SHORT TASK: Return verbatim the portion of the passage on video discovery advertising between "An important factor" and "matches the environment.", inclusive.

An important factor in Video Discovery is that it is a native offering also in appearance, which means it’s non-disruptive to the viewer.

Native advertising techniques work because they give users a feeling that they’re not watching an ad – the video unit is an integral part of the site.

Eyal Bezalel
Primis, Co-CEO

When video is an integral part of the site, people enjoy the viewing experience even more. And, when that video content is intelligently targeted for their needs, well, it’s a match made in heaven.

In order for an algorithm to be powerful enough to make this sort of intelligent recommendation, it’s going to have to take several things into account:

  • Context. The page alongside the video will need to be scanned in order to know whether or not the content matches the environment.
  • Data. To be truly intelligent, algorithms need massive amounts of data and are often powered by some of the world’s largest third-party data companies like Acxiom.
  • Engagement. At the intersection of content and user data lies engagement, and both items are needed to provide an engagement score to each user and video combination (millions of combinations per second). If the score matches with a video, the video is shown.

Viewers, Publishers, and Advertisers All Stand to Profit

Through the incorporation of both video advertising and a publisher’s own editorial video, the optimal environment for engaging with video is created:

  • The publisher is provided a way to easily match their content with the right user, match video ads with the right user, and match them in the right combination for each individual viewer. This allows them a new source of revenue, and a new way to delight, and therefore retain, users.
  • The advertiser gets to reach users in an environment alongside content that’s truly engaging.
  • The user gets to engage with great content in which they’re actually interested, in a non-intrusive way.

There’s one caveat: you have to pick a video discovery platform that takes all of these opportunities into account.

Your Options to Get In the Game

You’ve probably already heard of some video discovery options. YouTube provides the opportunity for advertisers to reach viewers with pre-roll ads, and for publishers to reach new viewers, with one catch: they all have to let YouTube own the audience.

Providers like Teads, Vidyard, and AdMogul provide great outstream options, but they don’t provide publishers with the option to add video content to their websites.

SUPPLIED DATA:
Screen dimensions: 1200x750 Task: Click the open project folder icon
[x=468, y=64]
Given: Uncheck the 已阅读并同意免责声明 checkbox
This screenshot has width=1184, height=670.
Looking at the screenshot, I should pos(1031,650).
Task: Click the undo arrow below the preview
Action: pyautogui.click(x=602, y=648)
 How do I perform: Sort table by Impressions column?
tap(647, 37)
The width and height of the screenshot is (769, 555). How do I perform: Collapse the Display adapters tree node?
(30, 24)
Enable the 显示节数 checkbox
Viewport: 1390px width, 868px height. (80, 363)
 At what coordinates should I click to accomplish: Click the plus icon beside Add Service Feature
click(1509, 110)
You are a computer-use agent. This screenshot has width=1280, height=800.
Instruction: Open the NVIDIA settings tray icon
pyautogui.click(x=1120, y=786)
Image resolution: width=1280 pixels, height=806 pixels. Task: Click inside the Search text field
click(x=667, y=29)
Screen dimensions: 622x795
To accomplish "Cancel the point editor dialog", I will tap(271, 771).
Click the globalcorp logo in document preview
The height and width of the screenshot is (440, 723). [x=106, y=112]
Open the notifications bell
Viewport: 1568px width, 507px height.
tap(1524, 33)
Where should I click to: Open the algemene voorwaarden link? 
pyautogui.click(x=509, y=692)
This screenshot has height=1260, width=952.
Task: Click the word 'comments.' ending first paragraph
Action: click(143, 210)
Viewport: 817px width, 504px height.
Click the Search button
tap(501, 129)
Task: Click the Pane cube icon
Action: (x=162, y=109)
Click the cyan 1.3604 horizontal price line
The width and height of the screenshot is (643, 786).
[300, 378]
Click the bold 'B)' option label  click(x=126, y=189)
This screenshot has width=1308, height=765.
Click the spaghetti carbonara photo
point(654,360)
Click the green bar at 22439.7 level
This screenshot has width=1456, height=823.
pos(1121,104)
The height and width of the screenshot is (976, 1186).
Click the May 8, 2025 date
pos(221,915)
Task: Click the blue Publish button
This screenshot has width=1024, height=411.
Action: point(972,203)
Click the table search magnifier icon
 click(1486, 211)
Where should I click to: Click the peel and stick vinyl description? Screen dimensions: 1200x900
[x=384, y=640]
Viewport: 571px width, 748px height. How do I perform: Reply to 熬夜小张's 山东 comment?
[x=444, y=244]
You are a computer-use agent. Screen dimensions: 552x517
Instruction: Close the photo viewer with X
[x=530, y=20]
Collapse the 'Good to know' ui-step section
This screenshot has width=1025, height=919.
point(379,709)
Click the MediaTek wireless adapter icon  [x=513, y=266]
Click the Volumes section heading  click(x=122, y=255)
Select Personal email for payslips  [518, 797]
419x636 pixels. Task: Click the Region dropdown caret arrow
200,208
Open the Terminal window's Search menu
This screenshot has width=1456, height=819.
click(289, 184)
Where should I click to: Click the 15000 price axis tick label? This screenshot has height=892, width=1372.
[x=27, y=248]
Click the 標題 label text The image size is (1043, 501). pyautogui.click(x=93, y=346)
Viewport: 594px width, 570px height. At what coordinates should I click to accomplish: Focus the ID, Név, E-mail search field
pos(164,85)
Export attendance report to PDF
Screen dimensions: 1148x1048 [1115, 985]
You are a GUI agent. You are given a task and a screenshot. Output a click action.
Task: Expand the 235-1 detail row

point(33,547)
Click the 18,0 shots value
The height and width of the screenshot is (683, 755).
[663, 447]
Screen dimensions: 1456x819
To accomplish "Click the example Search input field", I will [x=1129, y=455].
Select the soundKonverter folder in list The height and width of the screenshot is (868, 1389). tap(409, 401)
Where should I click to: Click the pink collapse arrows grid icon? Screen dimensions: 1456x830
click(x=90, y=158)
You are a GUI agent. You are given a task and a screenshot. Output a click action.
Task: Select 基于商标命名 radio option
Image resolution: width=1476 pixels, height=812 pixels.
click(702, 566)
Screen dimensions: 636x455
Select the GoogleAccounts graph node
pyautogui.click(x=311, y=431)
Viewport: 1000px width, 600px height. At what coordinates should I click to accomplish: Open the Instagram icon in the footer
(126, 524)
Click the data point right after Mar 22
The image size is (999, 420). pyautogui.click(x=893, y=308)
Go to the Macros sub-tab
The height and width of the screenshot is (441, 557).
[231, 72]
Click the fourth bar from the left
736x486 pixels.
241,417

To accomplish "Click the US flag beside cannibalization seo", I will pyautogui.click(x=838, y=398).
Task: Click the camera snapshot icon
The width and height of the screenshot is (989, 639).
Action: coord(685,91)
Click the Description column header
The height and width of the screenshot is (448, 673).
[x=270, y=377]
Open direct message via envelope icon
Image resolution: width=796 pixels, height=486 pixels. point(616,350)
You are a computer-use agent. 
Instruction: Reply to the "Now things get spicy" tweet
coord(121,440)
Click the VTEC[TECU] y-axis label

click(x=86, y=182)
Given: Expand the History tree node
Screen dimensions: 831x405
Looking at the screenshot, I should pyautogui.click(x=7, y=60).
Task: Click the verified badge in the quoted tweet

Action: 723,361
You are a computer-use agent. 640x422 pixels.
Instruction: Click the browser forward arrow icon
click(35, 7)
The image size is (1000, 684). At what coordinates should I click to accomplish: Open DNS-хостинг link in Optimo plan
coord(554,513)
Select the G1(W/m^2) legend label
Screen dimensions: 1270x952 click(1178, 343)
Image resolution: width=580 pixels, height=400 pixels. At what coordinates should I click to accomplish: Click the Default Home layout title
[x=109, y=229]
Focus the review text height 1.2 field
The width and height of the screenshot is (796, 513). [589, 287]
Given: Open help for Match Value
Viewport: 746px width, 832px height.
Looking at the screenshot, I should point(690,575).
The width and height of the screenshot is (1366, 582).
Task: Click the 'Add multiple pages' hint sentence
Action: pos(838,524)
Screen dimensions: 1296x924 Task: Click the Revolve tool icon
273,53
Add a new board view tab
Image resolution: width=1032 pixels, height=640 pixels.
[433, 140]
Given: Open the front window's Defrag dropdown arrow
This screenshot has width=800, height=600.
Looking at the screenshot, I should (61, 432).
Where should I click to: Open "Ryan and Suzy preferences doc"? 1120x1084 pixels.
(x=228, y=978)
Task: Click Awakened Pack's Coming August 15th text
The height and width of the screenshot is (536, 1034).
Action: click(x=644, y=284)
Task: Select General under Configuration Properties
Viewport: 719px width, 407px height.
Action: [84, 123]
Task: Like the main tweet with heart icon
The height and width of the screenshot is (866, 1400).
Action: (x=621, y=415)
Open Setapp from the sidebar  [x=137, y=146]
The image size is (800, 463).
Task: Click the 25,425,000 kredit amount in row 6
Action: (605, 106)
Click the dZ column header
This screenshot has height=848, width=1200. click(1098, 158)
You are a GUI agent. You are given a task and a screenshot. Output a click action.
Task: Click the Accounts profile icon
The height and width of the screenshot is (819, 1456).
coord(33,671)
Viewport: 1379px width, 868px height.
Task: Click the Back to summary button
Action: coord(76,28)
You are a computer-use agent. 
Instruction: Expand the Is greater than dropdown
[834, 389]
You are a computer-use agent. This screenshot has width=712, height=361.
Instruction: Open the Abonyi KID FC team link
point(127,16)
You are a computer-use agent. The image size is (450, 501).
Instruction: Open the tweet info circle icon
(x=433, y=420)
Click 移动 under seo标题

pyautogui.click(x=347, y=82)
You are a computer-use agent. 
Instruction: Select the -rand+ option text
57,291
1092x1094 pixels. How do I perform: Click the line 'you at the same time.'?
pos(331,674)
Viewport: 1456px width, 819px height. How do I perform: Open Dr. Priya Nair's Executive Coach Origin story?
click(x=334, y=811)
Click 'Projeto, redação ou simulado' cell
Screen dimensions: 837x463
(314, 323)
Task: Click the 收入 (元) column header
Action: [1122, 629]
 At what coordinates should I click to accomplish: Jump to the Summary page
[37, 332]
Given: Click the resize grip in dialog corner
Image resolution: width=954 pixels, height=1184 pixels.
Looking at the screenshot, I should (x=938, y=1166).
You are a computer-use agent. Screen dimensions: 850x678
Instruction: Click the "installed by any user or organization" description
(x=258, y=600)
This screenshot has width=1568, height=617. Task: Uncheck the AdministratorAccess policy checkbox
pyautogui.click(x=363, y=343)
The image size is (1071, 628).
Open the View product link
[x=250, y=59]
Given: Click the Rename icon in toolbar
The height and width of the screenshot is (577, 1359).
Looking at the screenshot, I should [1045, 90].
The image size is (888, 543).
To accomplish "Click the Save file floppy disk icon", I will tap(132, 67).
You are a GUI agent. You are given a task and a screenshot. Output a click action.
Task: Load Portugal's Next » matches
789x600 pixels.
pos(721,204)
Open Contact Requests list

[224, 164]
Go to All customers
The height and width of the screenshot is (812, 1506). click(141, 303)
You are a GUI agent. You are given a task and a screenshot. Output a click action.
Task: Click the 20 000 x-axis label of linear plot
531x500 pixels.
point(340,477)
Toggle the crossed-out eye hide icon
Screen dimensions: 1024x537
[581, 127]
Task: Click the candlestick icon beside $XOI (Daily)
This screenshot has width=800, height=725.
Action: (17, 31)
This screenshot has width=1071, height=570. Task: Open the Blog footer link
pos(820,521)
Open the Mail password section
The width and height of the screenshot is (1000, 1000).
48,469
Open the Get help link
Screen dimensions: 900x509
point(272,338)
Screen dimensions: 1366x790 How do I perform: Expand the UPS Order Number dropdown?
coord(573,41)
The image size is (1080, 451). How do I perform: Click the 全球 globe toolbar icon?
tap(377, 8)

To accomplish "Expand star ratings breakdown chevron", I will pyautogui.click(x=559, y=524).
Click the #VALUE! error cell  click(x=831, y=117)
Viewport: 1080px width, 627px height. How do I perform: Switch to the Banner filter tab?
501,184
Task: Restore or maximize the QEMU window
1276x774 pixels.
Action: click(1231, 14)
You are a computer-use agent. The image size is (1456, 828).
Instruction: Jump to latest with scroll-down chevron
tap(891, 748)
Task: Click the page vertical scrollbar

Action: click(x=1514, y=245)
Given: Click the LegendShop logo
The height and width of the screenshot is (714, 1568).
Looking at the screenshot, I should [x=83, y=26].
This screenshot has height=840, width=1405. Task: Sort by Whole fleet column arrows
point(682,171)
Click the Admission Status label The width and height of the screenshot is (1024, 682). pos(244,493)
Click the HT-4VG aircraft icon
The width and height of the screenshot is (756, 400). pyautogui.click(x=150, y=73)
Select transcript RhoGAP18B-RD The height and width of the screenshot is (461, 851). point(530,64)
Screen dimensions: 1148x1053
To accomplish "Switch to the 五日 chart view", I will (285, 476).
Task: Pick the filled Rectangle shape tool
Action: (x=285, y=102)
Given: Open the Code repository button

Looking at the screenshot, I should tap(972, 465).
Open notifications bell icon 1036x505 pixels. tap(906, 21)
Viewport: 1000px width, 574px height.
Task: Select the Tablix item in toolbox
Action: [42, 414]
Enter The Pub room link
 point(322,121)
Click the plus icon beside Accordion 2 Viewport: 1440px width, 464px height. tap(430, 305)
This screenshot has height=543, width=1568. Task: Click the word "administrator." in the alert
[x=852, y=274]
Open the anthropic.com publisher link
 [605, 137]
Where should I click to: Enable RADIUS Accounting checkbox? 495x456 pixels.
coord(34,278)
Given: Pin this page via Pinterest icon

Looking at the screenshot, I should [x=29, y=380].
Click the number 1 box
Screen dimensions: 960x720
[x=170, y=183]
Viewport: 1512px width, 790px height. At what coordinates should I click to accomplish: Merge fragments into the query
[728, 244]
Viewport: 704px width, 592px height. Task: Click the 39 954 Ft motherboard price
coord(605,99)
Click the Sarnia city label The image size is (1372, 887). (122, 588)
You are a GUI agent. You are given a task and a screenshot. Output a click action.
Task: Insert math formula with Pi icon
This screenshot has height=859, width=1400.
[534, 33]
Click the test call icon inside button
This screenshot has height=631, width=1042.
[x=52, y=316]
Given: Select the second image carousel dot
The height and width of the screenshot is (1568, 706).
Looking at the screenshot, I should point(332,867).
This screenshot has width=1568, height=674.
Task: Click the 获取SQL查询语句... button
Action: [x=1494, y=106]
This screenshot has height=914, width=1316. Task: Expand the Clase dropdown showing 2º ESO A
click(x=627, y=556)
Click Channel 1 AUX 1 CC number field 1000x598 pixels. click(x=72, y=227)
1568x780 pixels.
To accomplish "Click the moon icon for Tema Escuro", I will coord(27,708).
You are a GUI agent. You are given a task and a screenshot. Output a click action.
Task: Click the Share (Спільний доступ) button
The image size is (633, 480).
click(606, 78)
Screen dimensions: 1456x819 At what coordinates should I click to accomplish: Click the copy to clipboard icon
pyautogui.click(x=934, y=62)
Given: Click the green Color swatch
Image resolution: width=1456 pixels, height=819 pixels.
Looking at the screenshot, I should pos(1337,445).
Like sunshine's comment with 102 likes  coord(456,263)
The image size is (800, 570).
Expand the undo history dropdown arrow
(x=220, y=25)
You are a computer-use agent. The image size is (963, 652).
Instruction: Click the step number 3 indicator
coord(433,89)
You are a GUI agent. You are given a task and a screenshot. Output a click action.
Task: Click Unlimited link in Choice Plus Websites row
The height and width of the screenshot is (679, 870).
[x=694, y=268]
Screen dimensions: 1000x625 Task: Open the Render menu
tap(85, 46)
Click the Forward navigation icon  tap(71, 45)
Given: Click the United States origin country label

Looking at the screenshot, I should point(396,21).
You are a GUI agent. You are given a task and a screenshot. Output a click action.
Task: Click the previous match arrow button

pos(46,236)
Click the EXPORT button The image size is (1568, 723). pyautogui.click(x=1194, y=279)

ANSWER BELOW:
An important factor in Video Discovery is that it is a native offering also in appearance, which means it’s non-disruptive to the viewer.

Native advertising techniques work because they give users a feeling that they’re not watching an ad – the video unit is an integral part of the site.

Eyal Bezalel
Primis, Co-CEO

When video is an integral part of the site, people enjoy the viewing experience even more. And, when that video content is intelligently targeted for their needs, well, it’s a match made in heaven.

In order for an algorithm to be powerful enough to make this sort of intelligent recommendation, it’s going to have to take several things into account:

  • Context. The page alongside the video will need to be scanned in order to know whether or not the content matches the environment.